Cheever si racconta per quasi quaranta anni con estrema sincerità, senza nascondere niente di sé, neanche gli aspetti più personali e meno edificanti.
Racconta senza pudori la sua paura della solitudine, la depressione, la sua omosessualità, l’alcolismo e la frequentazione degli Alcolisti Anonimi, i tradimenti con donne e uomini.
Ne esce il quadro di una persona estremamente sensibile, bisognosa d’amore e di costanti conferme anche attraverso il sesso, l’incarnazione di quella dualità della natura umana che troviamo nei suoi romanzi, la differenza tra aspetto esteriore e degrado interiore.
Cheever riflette molto su se stesso, su come è e perchè, parla della paura della solitudine e del senso di disperazione che a volte lo pervade, dei libri che scrive e della sua ansia di non riuscire ad avere successo.

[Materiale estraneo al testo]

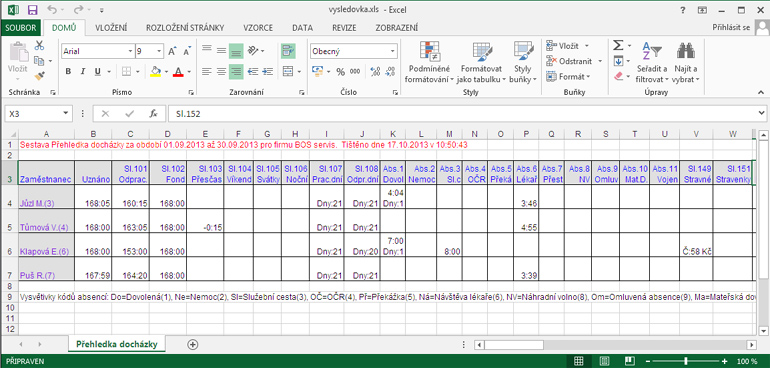770x368 pixels.
Task: Click the formula bar containing Sl.152
Action: [461, 113]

Scopriamo anche le sue conoscenze di scrittori famosi, da Hemingway a Saul Bellow fino a Philip Roth e John Updike, il suo amore per i figli e il rapporto con la moglie.
Si coglie anche una certa pacata soddisfazione di se stesso come quando scrive “non sono migliore di nessuno ma sono migliore di quello che ero”.
Una continua alternanza tra amore per la moglie e tradimenti, tentativi di liberarsi dalla dipendenza dall’alcool e continue ricadute, tutto descritto con una scrittura elegante, in certi momenti molto esplicita, senza nascondere verità scomode.
Fino alla malinconica parte finale dove parla della vecchiaia e dei problemi che comporta, la perdita della memoria, la malattia e la consapevolezza di non avere più molto da vivere, fino alle ultime commoventi pagine dove descrive la sua estrema stanchezza e l’incapacità di scrivere.
Cheever racconta tutto se stesso non solo per se stesso, lo fa sapendo, o forse sperando, che i suoi scritti vengano letti e magari pubblicati dopo la sua morte, quasi a voler far capire chi egli era veramente.
Dopo aver letto quaranta anni di vita quotidiana di una persona ci si affeziona e separarsi così è quasi doloroso.